Task details: With pictures left out, retype exactly the lines from the one containing "Task: Click home icon in 学费补偿代偿 page sidebar" through the final line of the entries.

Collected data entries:
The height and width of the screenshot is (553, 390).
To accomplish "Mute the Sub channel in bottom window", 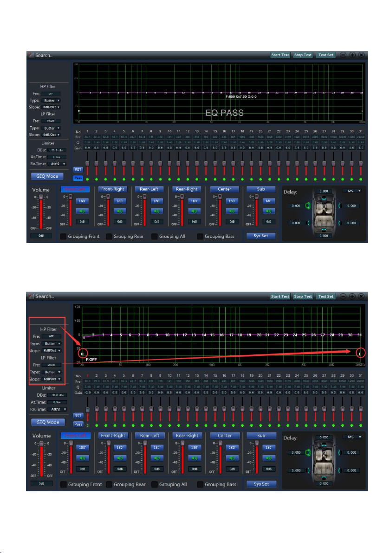I will pyautogui.click(x=268, y=458).
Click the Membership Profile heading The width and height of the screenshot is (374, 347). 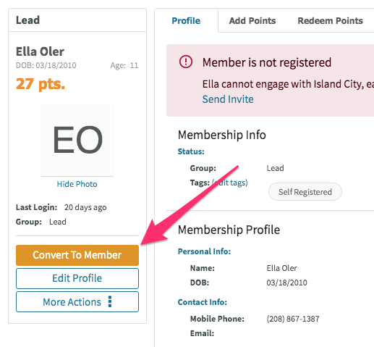tap(229, 230)
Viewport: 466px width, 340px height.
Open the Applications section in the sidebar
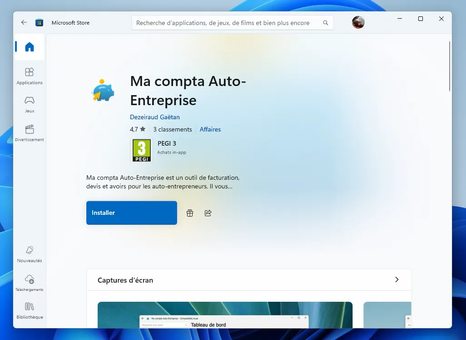click(29, 76)
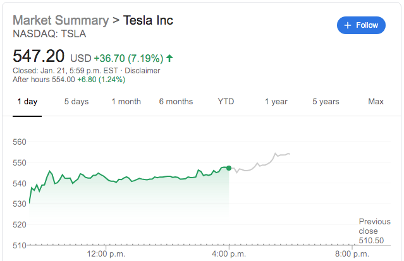Click the green up arrow icon
Viewport: 404px width, 261px height.
click(x=169, y=58)
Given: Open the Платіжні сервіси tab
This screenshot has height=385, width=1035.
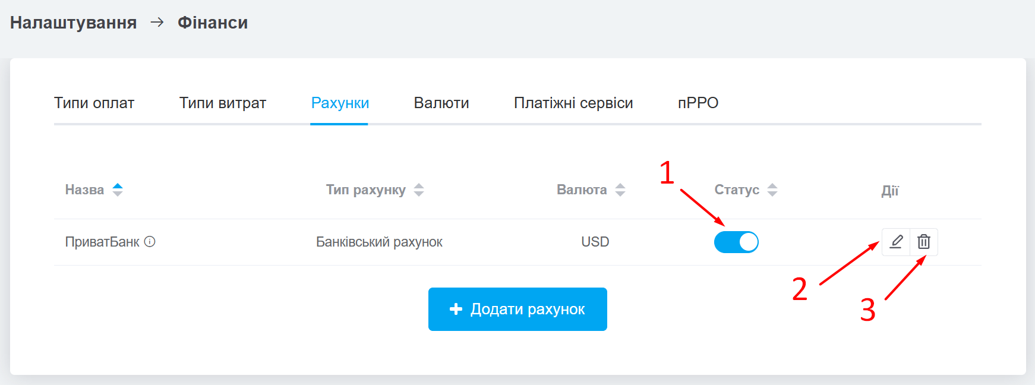Looking at the screenshot, I should [x=573, y=103].
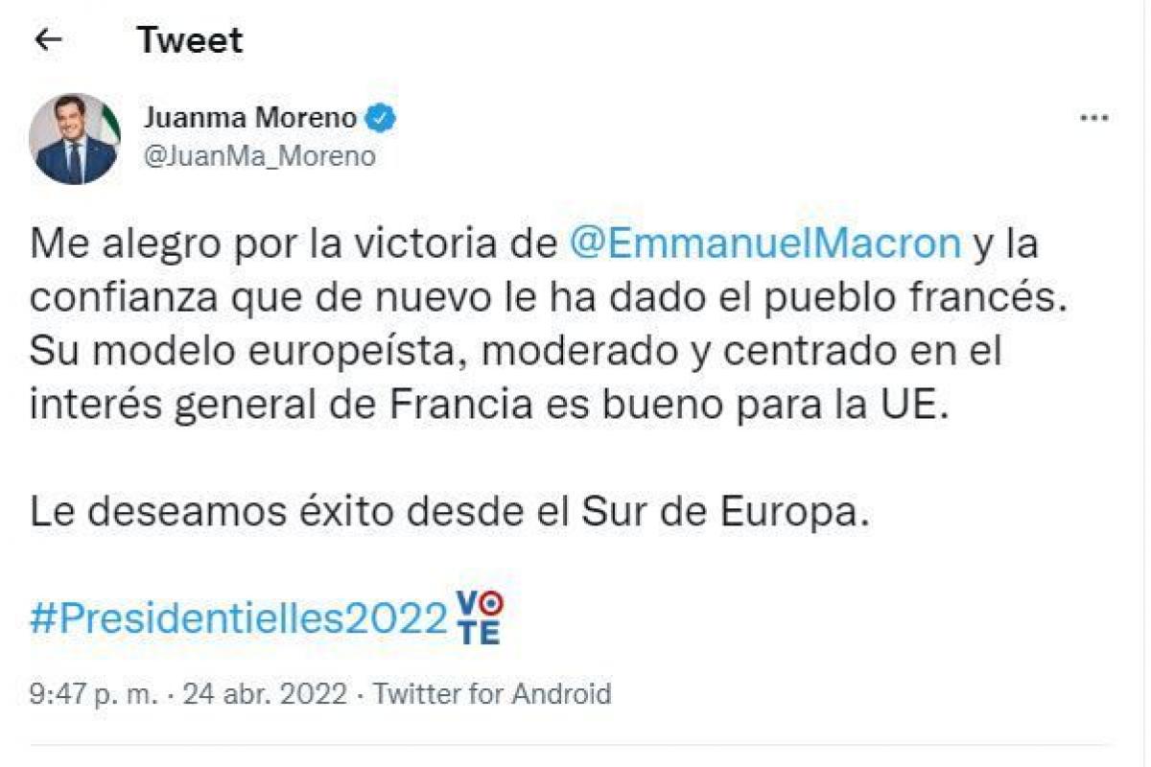The height and width of the screenshot is (767, 1151).
Task: Follow the #Presidentielles2022 hashtag link
Action: [239, 619]
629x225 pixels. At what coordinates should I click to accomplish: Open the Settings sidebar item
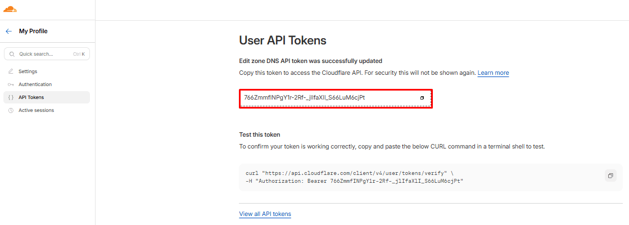(x=28, y=71)
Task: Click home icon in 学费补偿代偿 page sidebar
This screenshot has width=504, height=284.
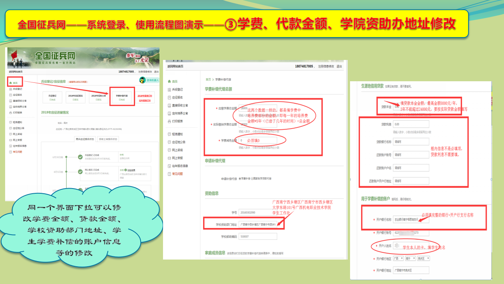Action: [169, 81]
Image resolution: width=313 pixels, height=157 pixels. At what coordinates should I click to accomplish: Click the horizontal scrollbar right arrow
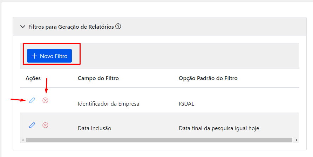(297, 140)
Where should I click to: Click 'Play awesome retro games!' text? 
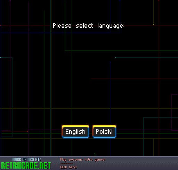pos(83,160)
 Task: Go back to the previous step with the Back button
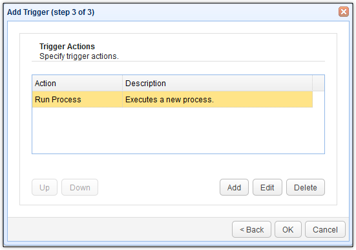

Your solution:
Task: Click home icon in 学费补偿代偿 page sidebar
This screenshot has width=504, height=284.
Action: [169, 81]
Image resolution: width=313 pixels, height=157 pixels. At what coordinates should I click to accomplish: Click the horizontal scrollbar right arrow
(297, 140)
Where should I click to: Click 'Play awesome retro games!' text? 
pos(83,160)
 Task: Go back to the previous step with the Back button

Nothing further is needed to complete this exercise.